Given records
START

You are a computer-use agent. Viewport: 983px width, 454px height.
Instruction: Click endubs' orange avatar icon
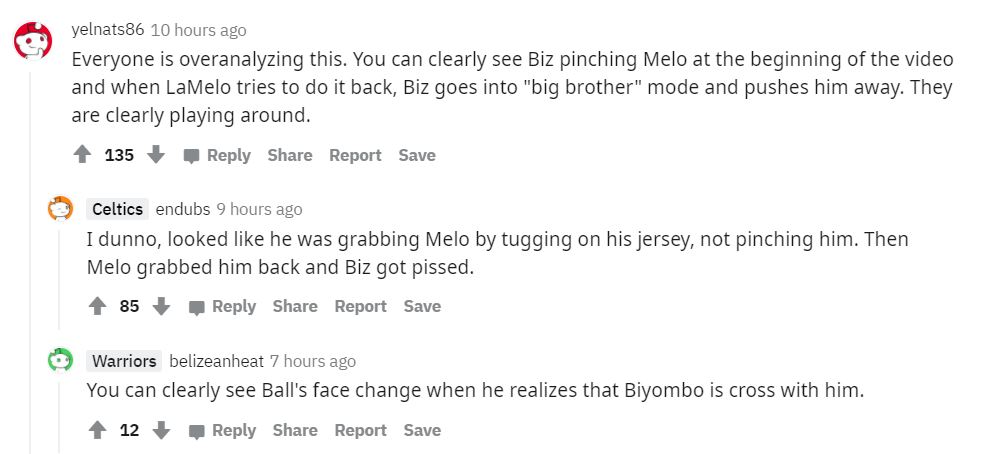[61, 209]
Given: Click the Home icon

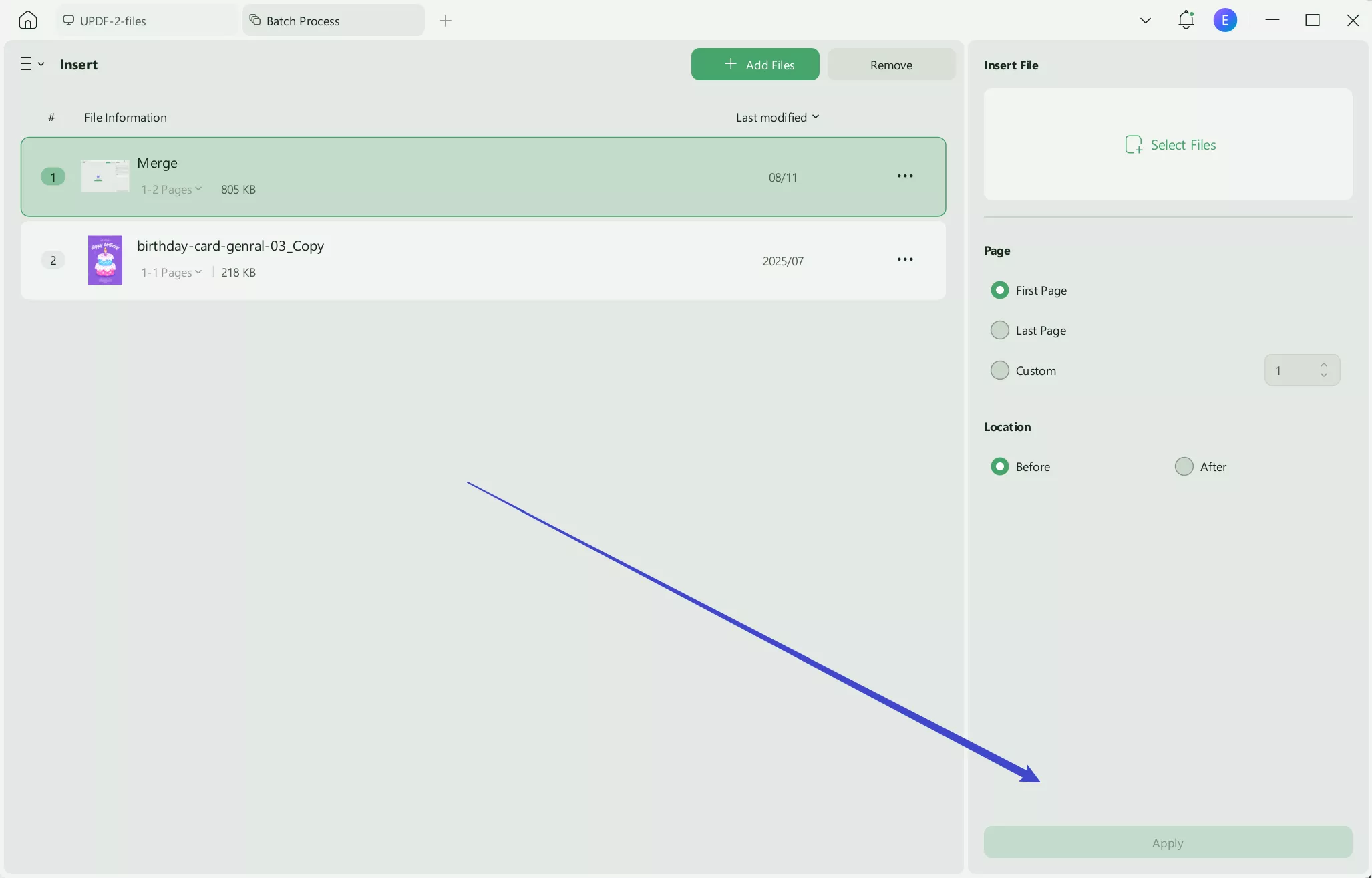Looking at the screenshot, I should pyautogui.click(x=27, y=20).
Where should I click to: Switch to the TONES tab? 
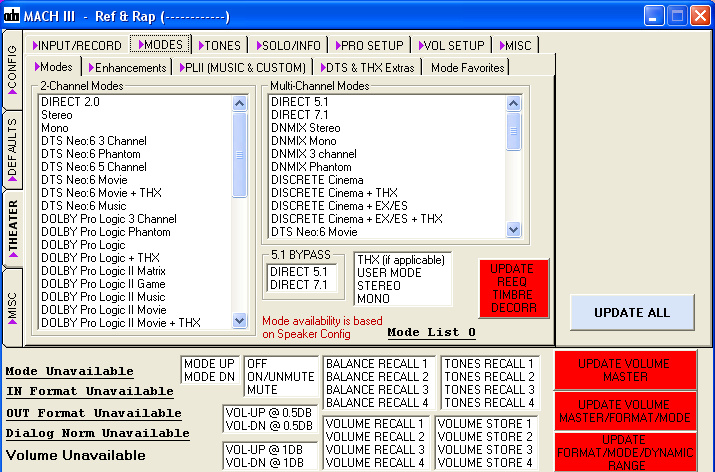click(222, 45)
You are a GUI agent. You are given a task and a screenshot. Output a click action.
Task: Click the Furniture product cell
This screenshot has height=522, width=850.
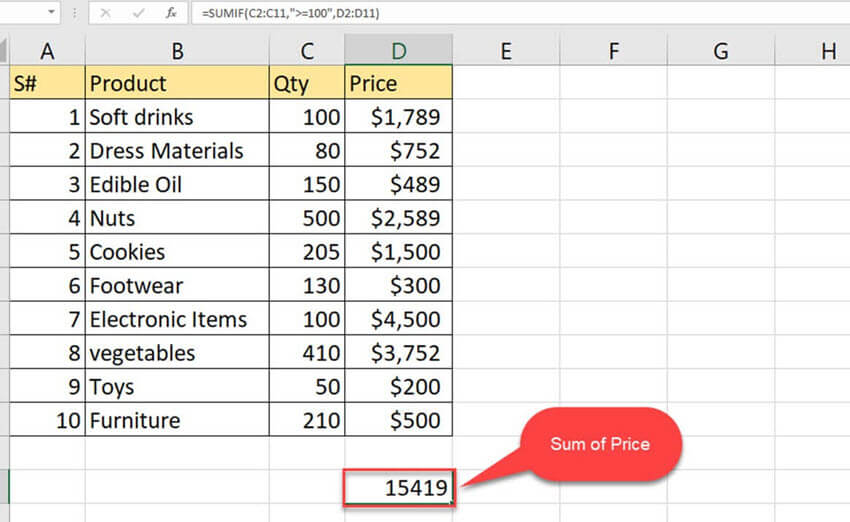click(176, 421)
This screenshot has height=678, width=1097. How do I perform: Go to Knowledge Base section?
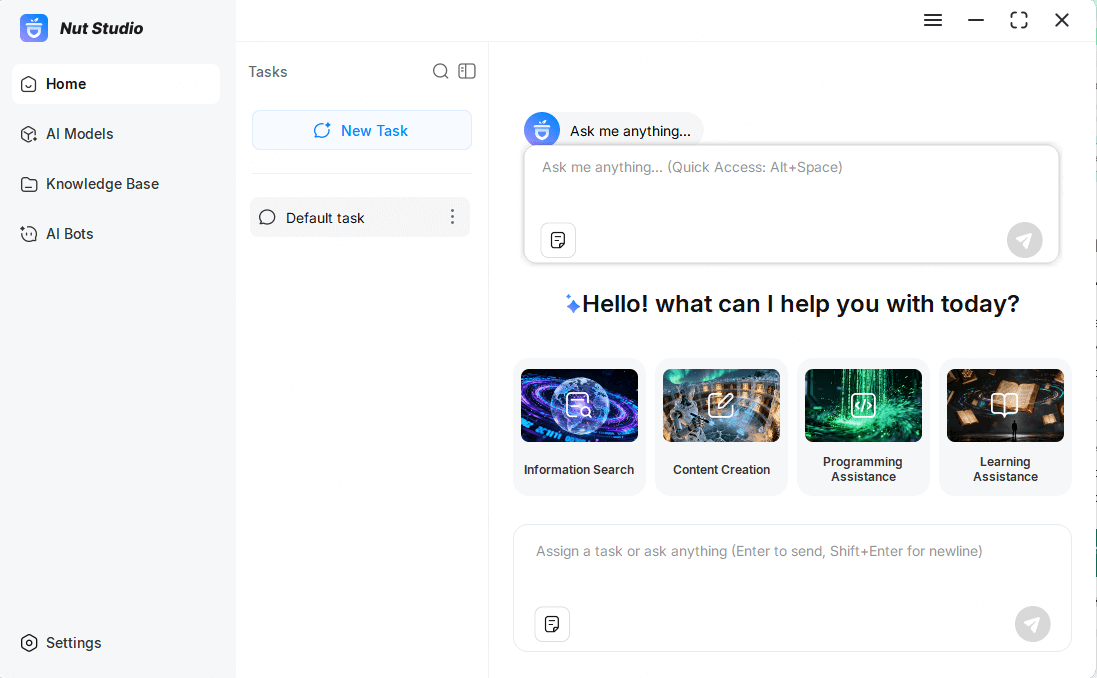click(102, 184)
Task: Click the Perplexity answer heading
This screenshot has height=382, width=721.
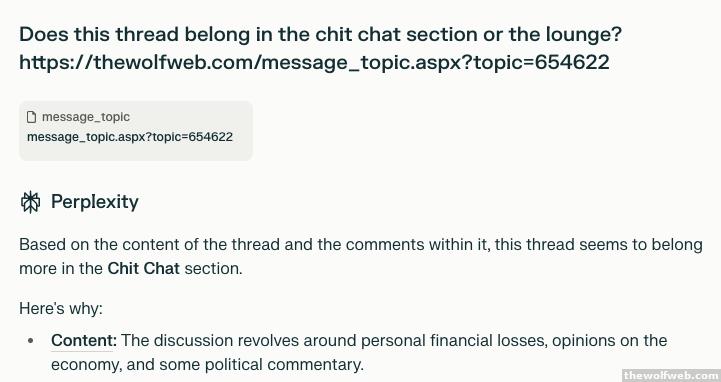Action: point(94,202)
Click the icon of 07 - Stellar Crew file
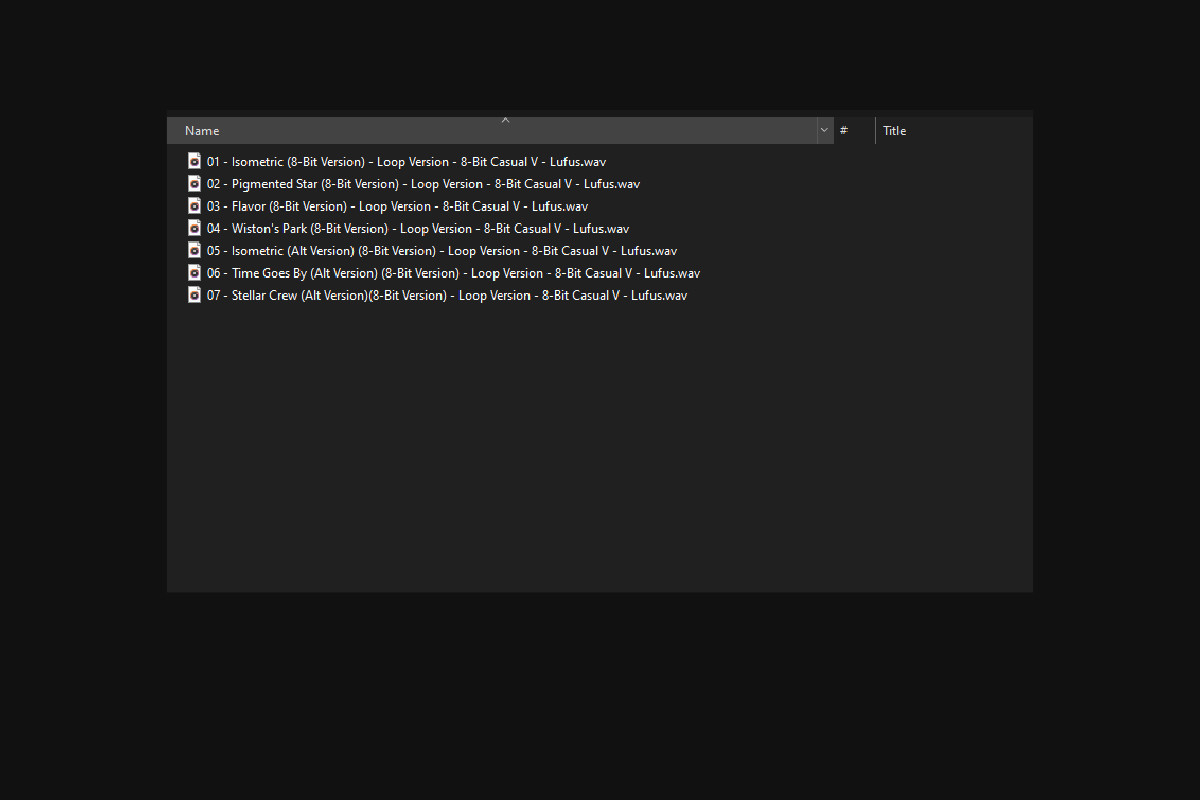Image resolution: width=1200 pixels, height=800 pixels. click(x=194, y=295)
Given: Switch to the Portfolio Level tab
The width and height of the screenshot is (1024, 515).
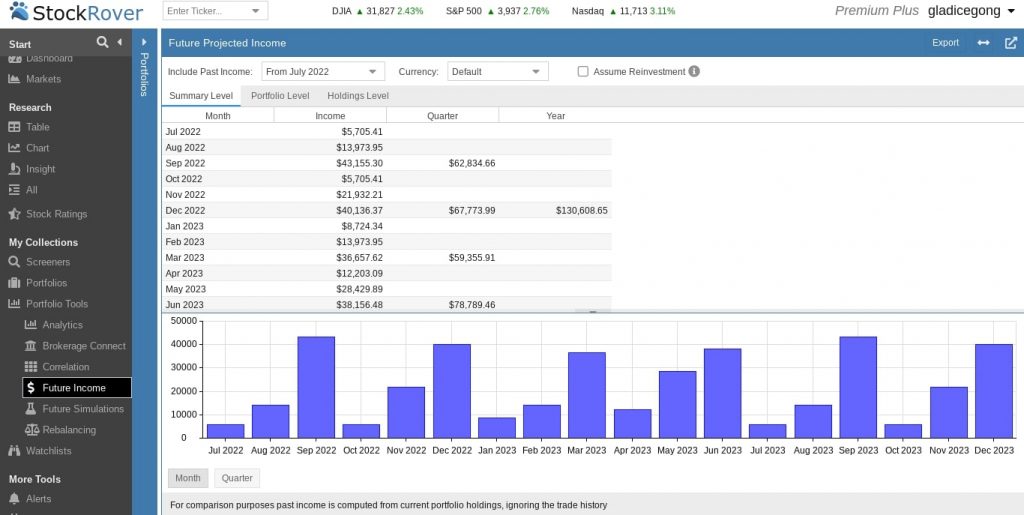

END

Written exercise
Rewrite all of the records above as a numbered list, one line per item, skipping any blank lines. Leave the pictures out.

Completed exercise
1. You are a computer-use agent. Viewport: 983px width, 454px height.
2. Instruction: Click endubs' orange avatar icon
3. [61, 209]
4. Given: Click the Home icon
5. Looking at the screenshot, I should pyautogui.click(x=27, y=20).
6. Where should I click to: Switch to the TONES tab? 
7. click(222, 45)
8. You are a GUI agent. You are given a task and a screenshot. Output a click action.
9. Task: Click the Furniture product cell
10. This screenshot has height=522, width=850.
11. click(176, 421)
12. This screenshot has height=678, width=1097. How do I perform: Go to Knowledge Base section?
13. click(102, 184)
14. Task: Click the Perplexity answer heading
15. This screenshot has height=382, width=721.
16. Action: point(94,202)
17. Click the icon of 07 - Stellar Crew file
18. Image resolution: width=1200 pixels, height=800 pixels. click(x=194, y=295)
19. Given: Switch to the Portfolio Level tab
20. The width and height of the screenshot is (1024, 515).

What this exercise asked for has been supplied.